NVIDIA has officially introduced a second model in their GeForce GTX 1050 (non-Ti) family. The new model is based on the same Pascal GP107 GPU that the GTX 1050 uses but has better core specs, a cutdown memory interface and increased VRAM
Despite the looming arrival of its next-gen graphics cards, NVIDIA quietly unveiled a new budget model, the GeForce GTX 1050 3GB. It's positioned between the regular 2GB GTX 1050 and the 4GB 1050 Ti, with a faster base clock but lower memory bandwidth of 84 GB/second compared to 112 GB/s for the other two models. The 3GB of memory makes it suitable for modern games, but less desirable for crypto-mining, which (in the case of Ethereum) requires graphics cards with 3GB of VRAM at a minimum.
It has 768 CUDA cores like the Ti card, and NVIDIA said that all told, the GTX 1050 3GB should run games about 10 percent faster than the regular 1050 2GB model.
Right now, MSRP for the GTX 1050 is $109 and $139 for the GTX Ti, so you'd think it would cost around $125.
So the card will be faster than the GTX 1050 without a doubt and probably trade blows with the GTX 1050 TI but the better memory specs of the Ti model would end up putting it in the lead.
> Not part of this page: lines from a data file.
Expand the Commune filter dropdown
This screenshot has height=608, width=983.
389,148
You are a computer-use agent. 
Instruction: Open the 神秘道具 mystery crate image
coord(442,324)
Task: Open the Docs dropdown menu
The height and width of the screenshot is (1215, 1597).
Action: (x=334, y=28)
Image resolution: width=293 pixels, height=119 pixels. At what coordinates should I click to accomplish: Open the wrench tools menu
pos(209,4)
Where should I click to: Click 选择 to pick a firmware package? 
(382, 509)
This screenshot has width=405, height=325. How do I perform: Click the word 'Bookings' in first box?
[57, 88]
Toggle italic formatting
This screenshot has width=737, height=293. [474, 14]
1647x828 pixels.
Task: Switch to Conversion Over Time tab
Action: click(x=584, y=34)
Thanks to crypto-mining, street prices are a different story, however. The lower-end GTX 1050 currently goes for $140 on the street, and the GTX 1050 Ti runs a whopping $200-plus -- $60 over retail. Hopefully, then, the GTX 1050 3GB's price won't be as inflated as the Ti model. The cards will be offered by NVIDIA partners including EVGA, ASUS and Zoltac, and should hit stores in early June.